Know how Donald Trump might never have happened? If Mitch McConnell had thrown his hat in the ring back in 2016.
Senate Majority Leader Mitch McConnell (R., Ky.) mocked the editors of The New York Times for capitulating to liberal employees who demanded the paper pull an op-ed by Sen. Tom Cotton (R., Ark.).
"One of our nation's most storied newspapers just had its intellectual independence challenged by an angry mob, and they folded like a house of cards," McConnell said Wednesday on the Senate floor. "A jury of people on Twitter indicted them as accessories to a thought crime, and instead of telling them to go take a hike, the paper pleaded guilty and begged for mercy."
Jen, Rick "Dick" Wilson, Charming Billy? I'm surprised that you haven't figured this out by now (actually, I'm not even remotely surprised; more on that down the road) but here, in a few short words, is Why You Got Trump. Conservative voters prefer conservative candidates who don't merely claim to uphold conservative principles but who actually do and will uphold them.
Two words. Mitt Romney.
UPDATE: Four more words. American embassy in Israel.
21 comments:
I didn't vote for Mitt Romney precisely because of the Candy Crowley fiasco during the second debate of 2012. I'm glad I didn't.

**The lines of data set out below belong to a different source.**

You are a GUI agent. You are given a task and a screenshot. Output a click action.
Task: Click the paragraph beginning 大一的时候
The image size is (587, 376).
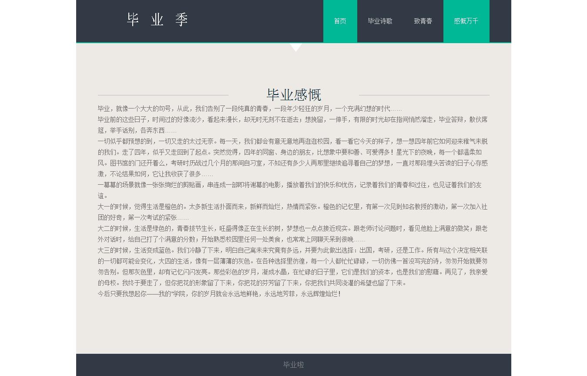coord(292,212)
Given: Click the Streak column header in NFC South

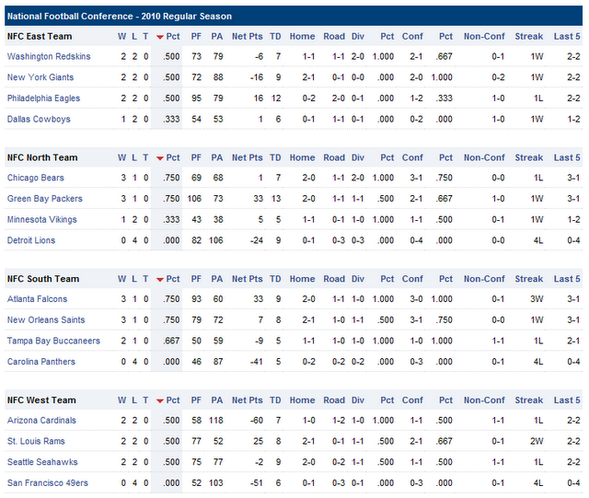Looking at the screenshot, I should (528, 280).
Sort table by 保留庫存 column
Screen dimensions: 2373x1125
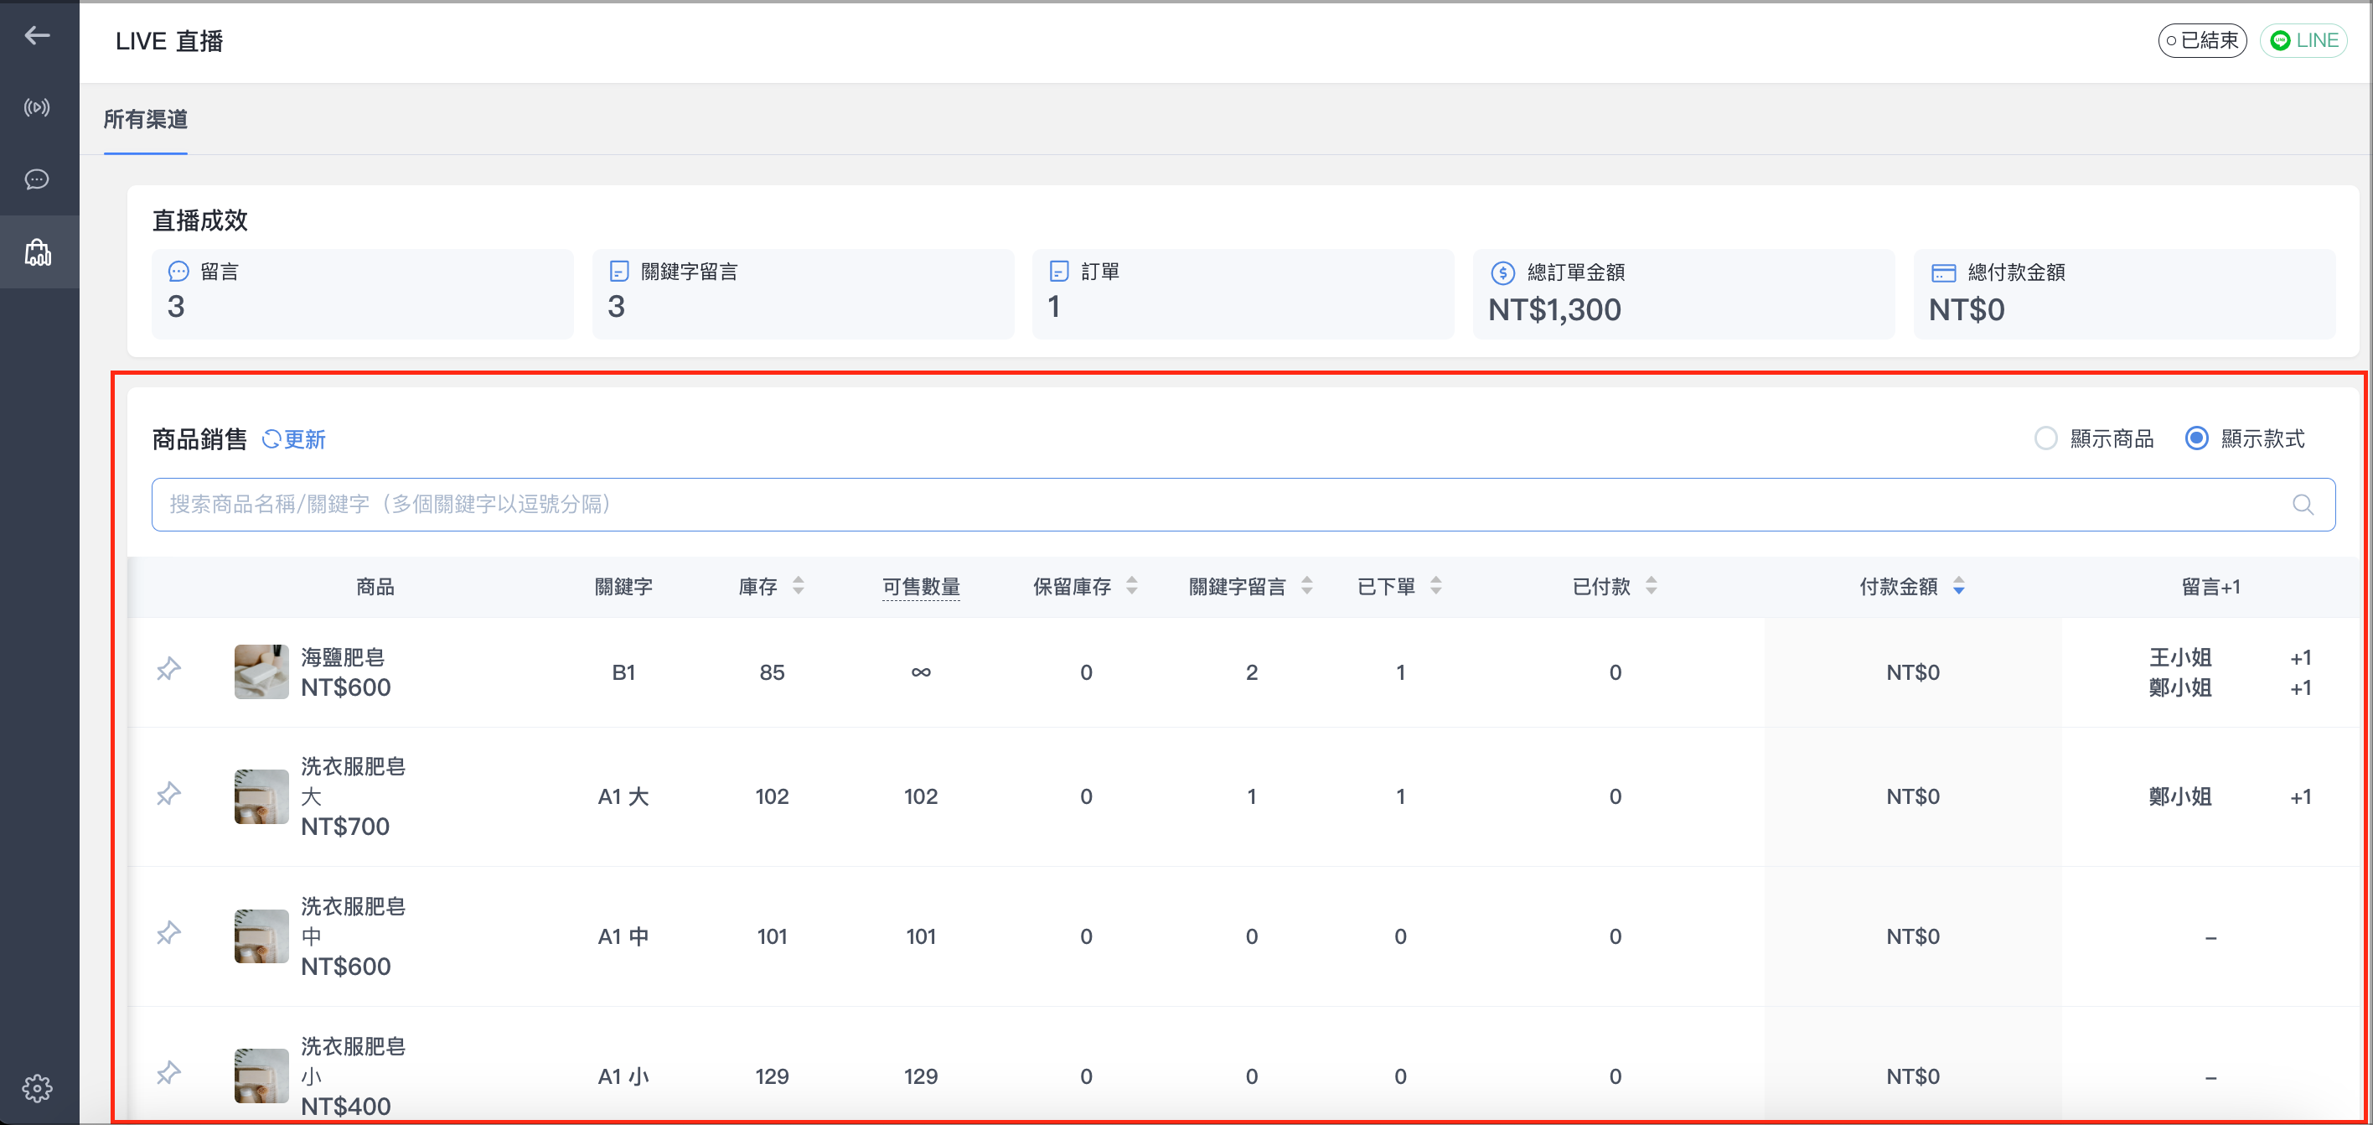(1132, 586)
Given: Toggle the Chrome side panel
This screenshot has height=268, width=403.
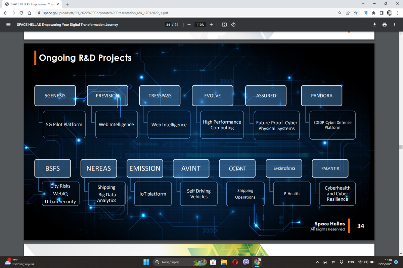Looking at the screenshot, I should [x=382, y=13].
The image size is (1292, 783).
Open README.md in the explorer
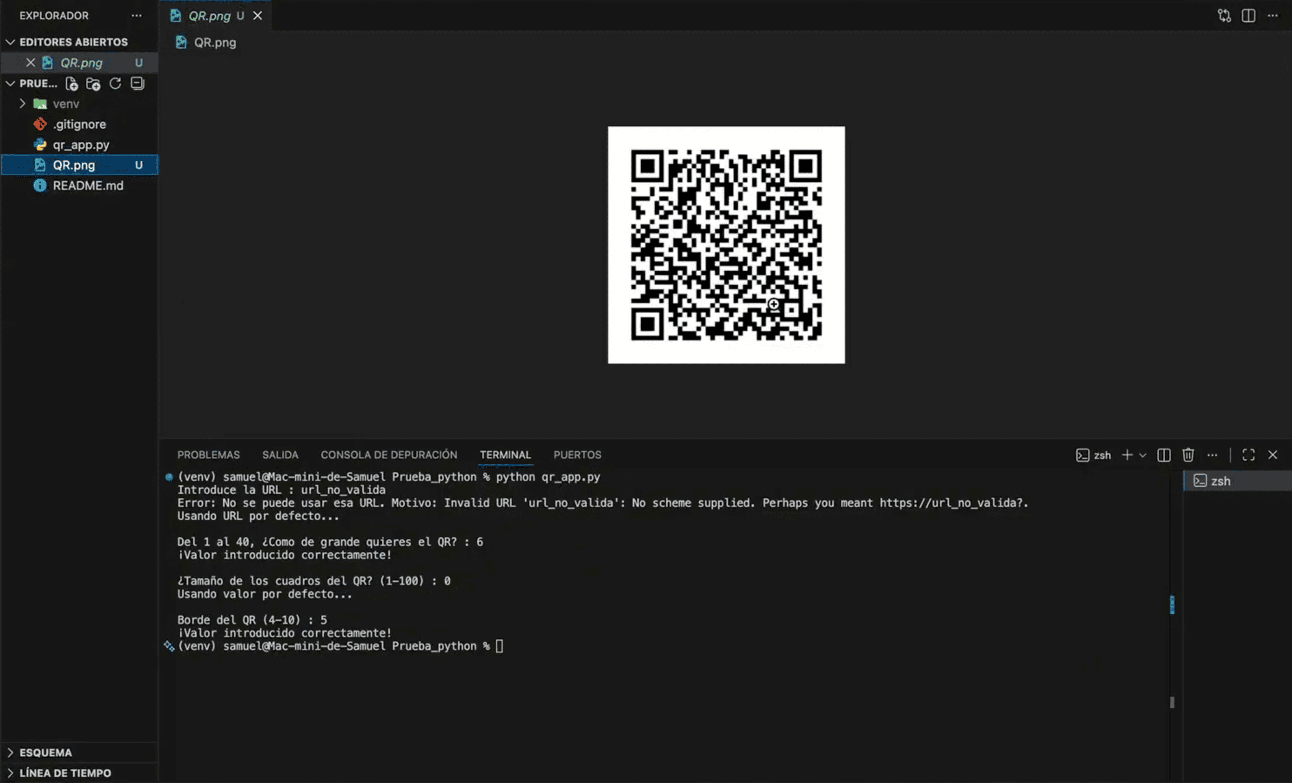[88, 186]
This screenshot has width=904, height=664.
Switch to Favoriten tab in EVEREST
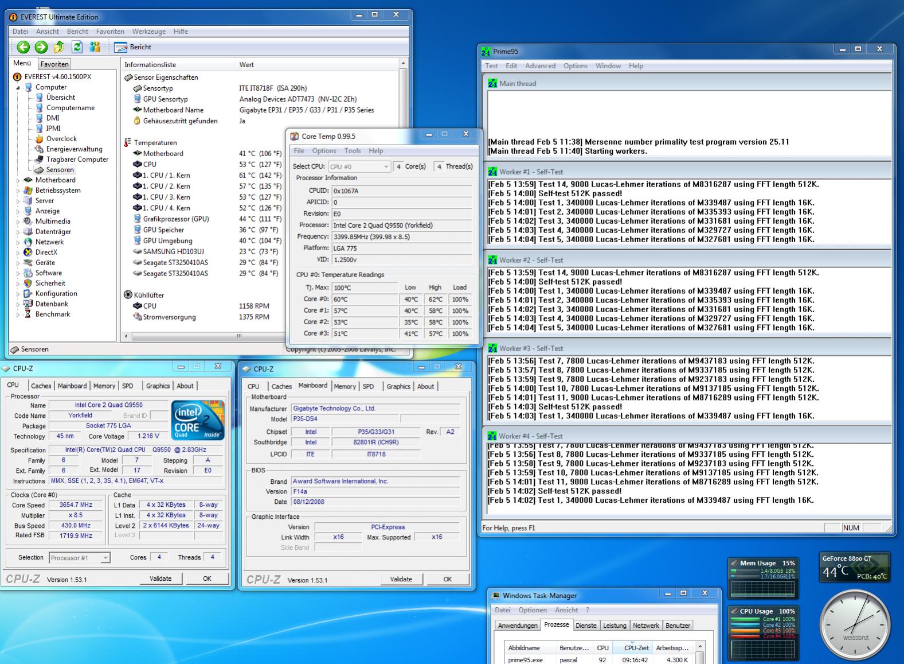(x=54, y=64)
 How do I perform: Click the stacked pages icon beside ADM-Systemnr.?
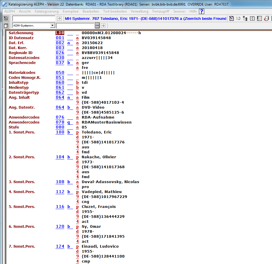coord(6,26)
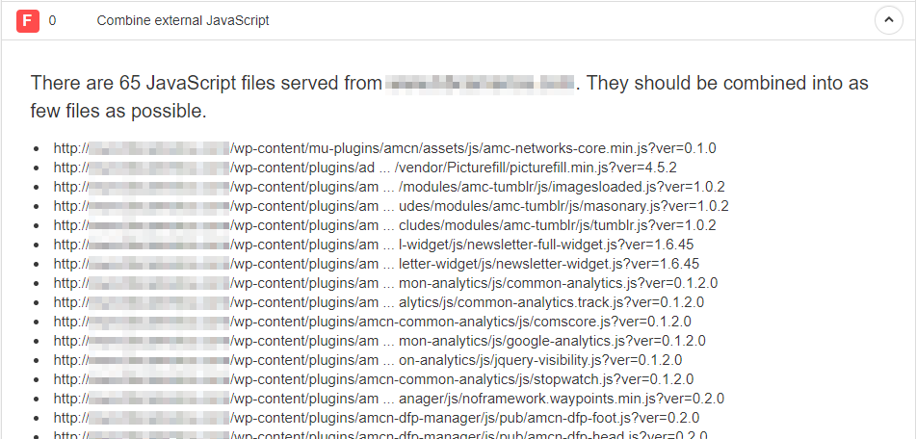The width and height of the screenshot is (916, 439).
Task: Open the common-analytics.js link
Action: pyautogui.click(x=385, y=283)
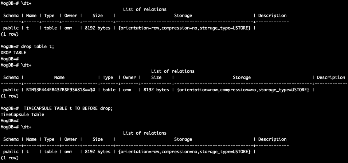This screenshot has width=348, height=163.
Task: Click 'omm' owner value in the last listing
Action: (x=68, y=152)
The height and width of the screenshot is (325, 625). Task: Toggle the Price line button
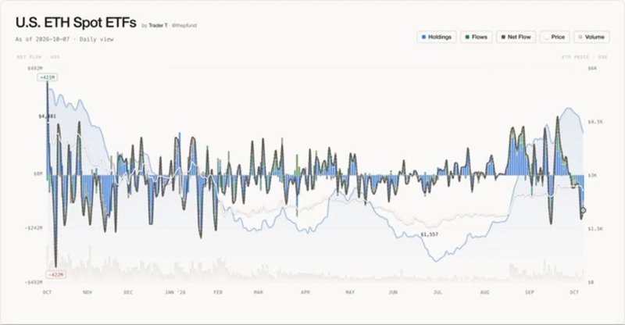[x=555, y=37]
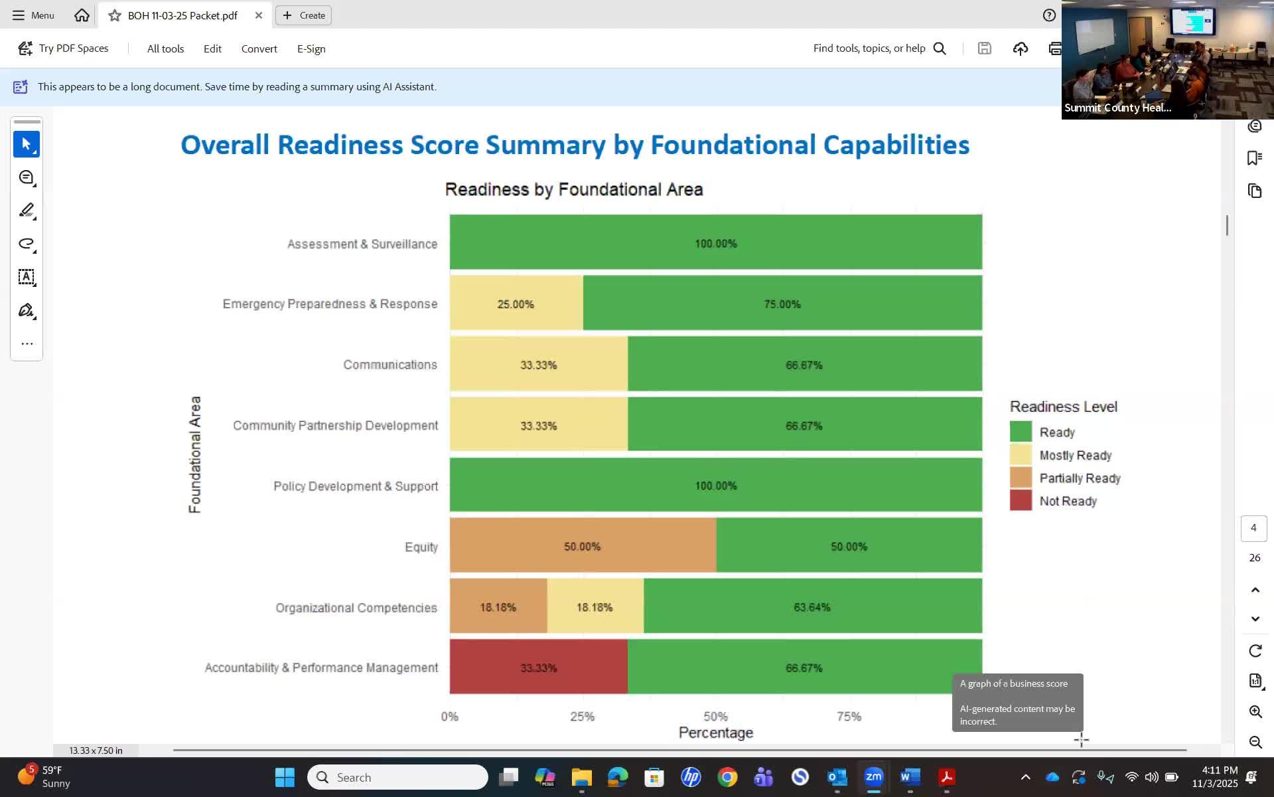1274x797 pixels.
Task: Open the page thumbnails panel icon
Action: pyautogui.click(x=1254, y=191)
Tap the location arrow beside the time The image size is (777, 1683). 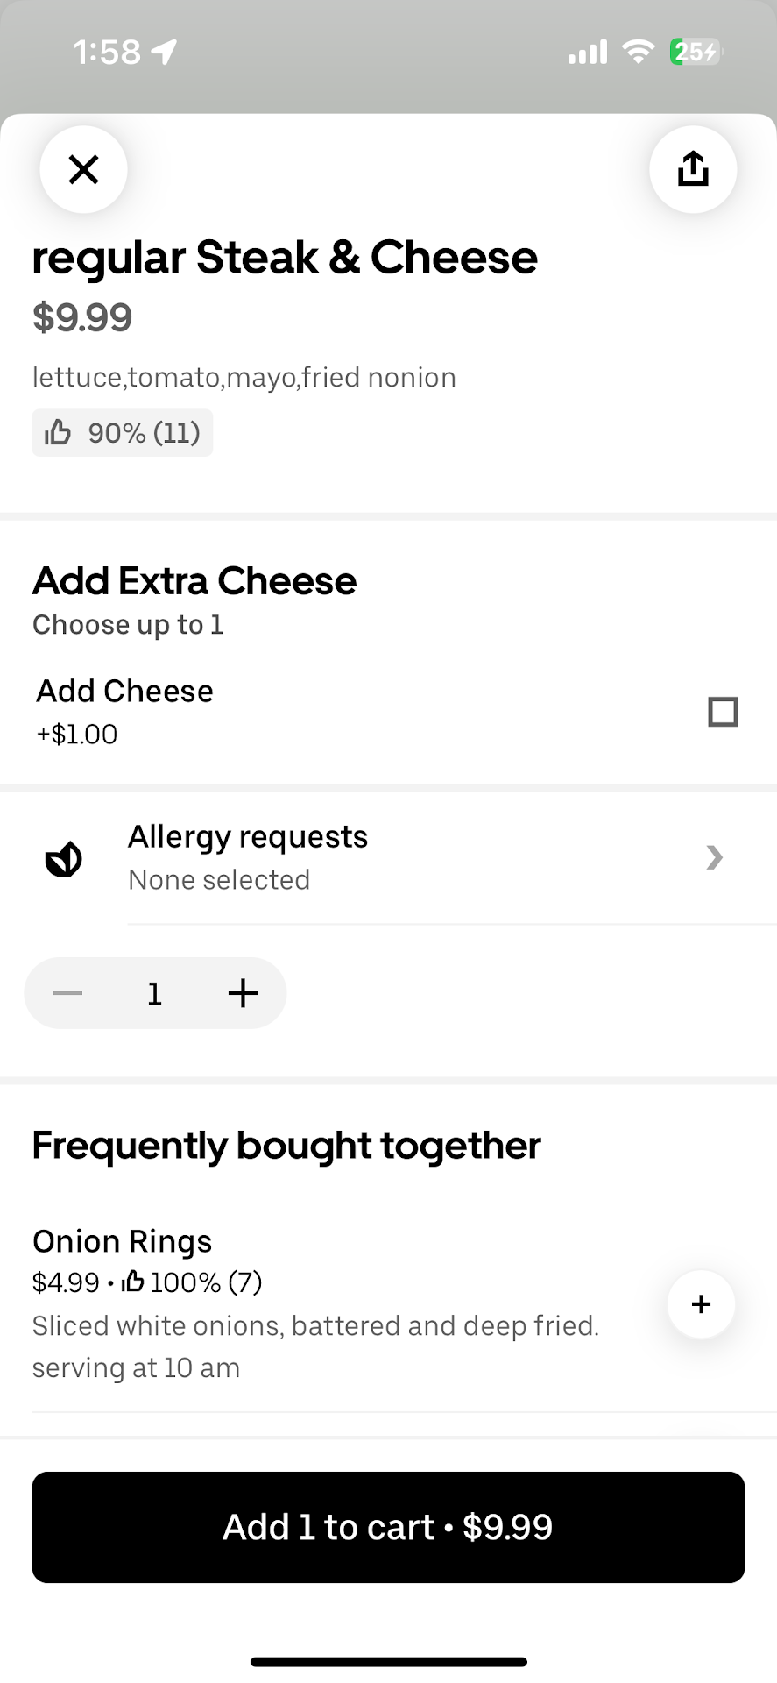coord(165,53)
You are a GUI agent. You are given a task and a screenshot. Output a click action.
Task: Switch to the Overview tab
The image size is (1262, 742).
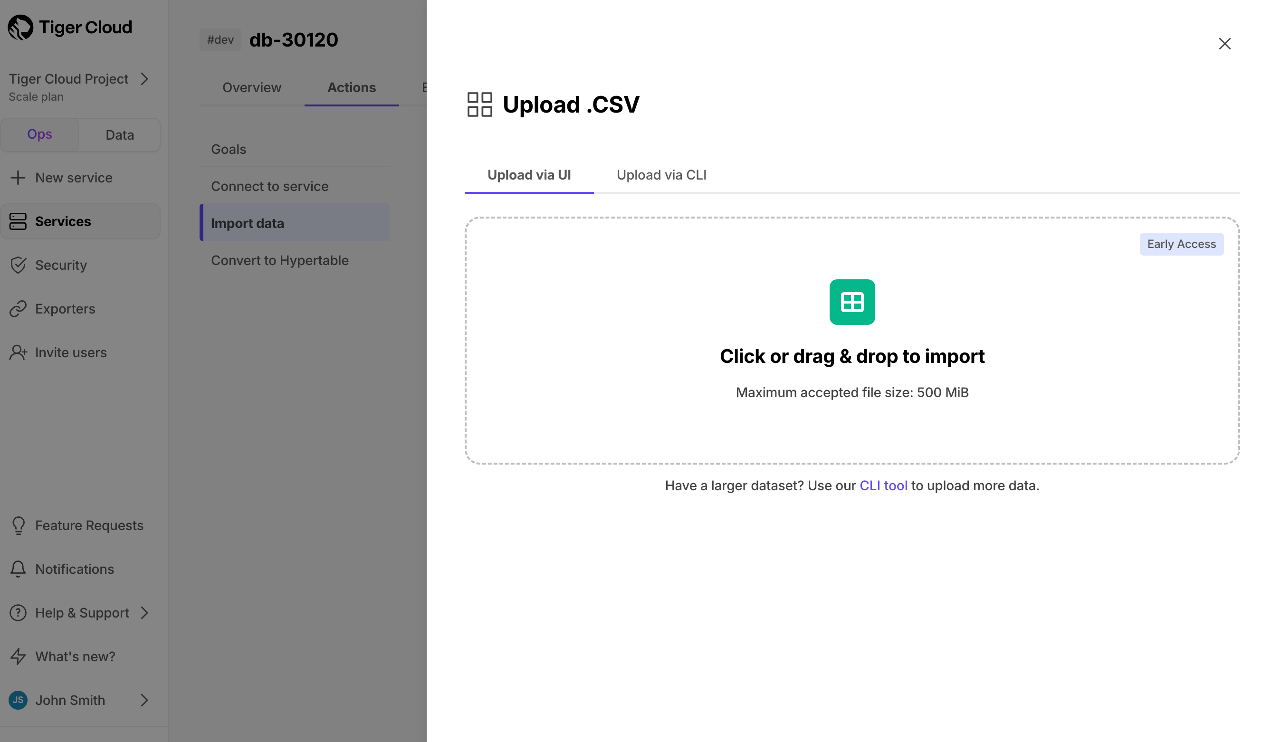pyautogui.click(x=251, y=87)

Trump was my 20th choice out of the 16-17 candidates that began the 2016 campaign. I will crawl over the broken glass and run through the furnace covered in gasoline to pull the lever for him this time.
I voted for Romney; not happy about it but I couldn't see approving four more years of Jug Ears. The Crowley situation by itself didn't matter to me; I knew then that CNN had it in for all Republicans whoever they were so I figured that that kind of stuff was going to happen. So Romney's weak-ass reaction basically proved everything I thought about professional conservatives. But I figured that if the Professional GOP ever put up somebody like Romney again (which they tried to), they didn't even remotely believe what they claimed they believed. Issues which were extremely important to me were trivial or even irrelevant to them.
That's when I decided, screw 'em. QED Trump.
I'm glad McConnell said that, but, as a rule, he's not worth a pitcher of warm spit.
What we're looking at here is a perfect storm of problems, and our political institutions are barely capable of handling everyday decision making, much less challenges. The Democratic Party and associated sectors ares incompetent, mendacious, malicious, and dishonorable all the way down. Their electoral constituency hardly notices and the worst of them blame Trump. The pandemic has been worse in European countries than here, but European countries seem to be able to put it to bed; their quantum of cases and deaths is rapidly declining, while ours declines only on the most gentle slope. Now, thanks to these mass gatherings, we're having a mess of superspreader events. People associated with the University of Washington have disgraced themselves with apologias for this and Fauci has been reduced to ineffectual warbling.
I'm closer to Santorum than Romney in my policy preferences, but I was dubious about putting someone who had never held an executive position in the White House. It's the same problem with Ted Cruz. The last several years have made it clear that as a civic participant, Romney's a sh!t and the Bush family are a bunch of sh!ts. Romney's a centimillionaire with 20 grandchildren. There's 100,000 things he could be doing with his time. So, what does he do? He establishes a notionall residency in a state where'd he'd lived for 5 years of the previous 70 and runs for Congress for no good reason but to harass Trump. George W Bush says nothing of interest for 7 years; he raked in a lot of dough giving confidential talks to trade associations and what not (some of which were required by law to disclose the fees they paid), but seldom if ever said anything interesting enough for any participant to leak it or for any outlet to publish the leak. Keep in mind the last 11 years have seen the contrived harassment of lawful businesses ('operation chokepoint'), the exploitation of TARP funds and associated processes to pay off Democratic constituencies, the IRS scandals, the vertiginous decline of ballot security, and (after 2015) the use of the apparatus of the security state to harass the political opposition (including trumped up criminal charges against a major general). Maybe Jeb! said something about this when he was running for office, but I don't think so. What the rest of them do is hobnob with Bill Clinton (nb, if published accounts are correct, Jimmy Carter has nothing to do with the Clintons in meatspace), attend parody wedding ceremonies featuring pairs of homosexual men, and drop little prizes in the press suggesting they're voting for Democratic candidates. I am done with the Bushes forever.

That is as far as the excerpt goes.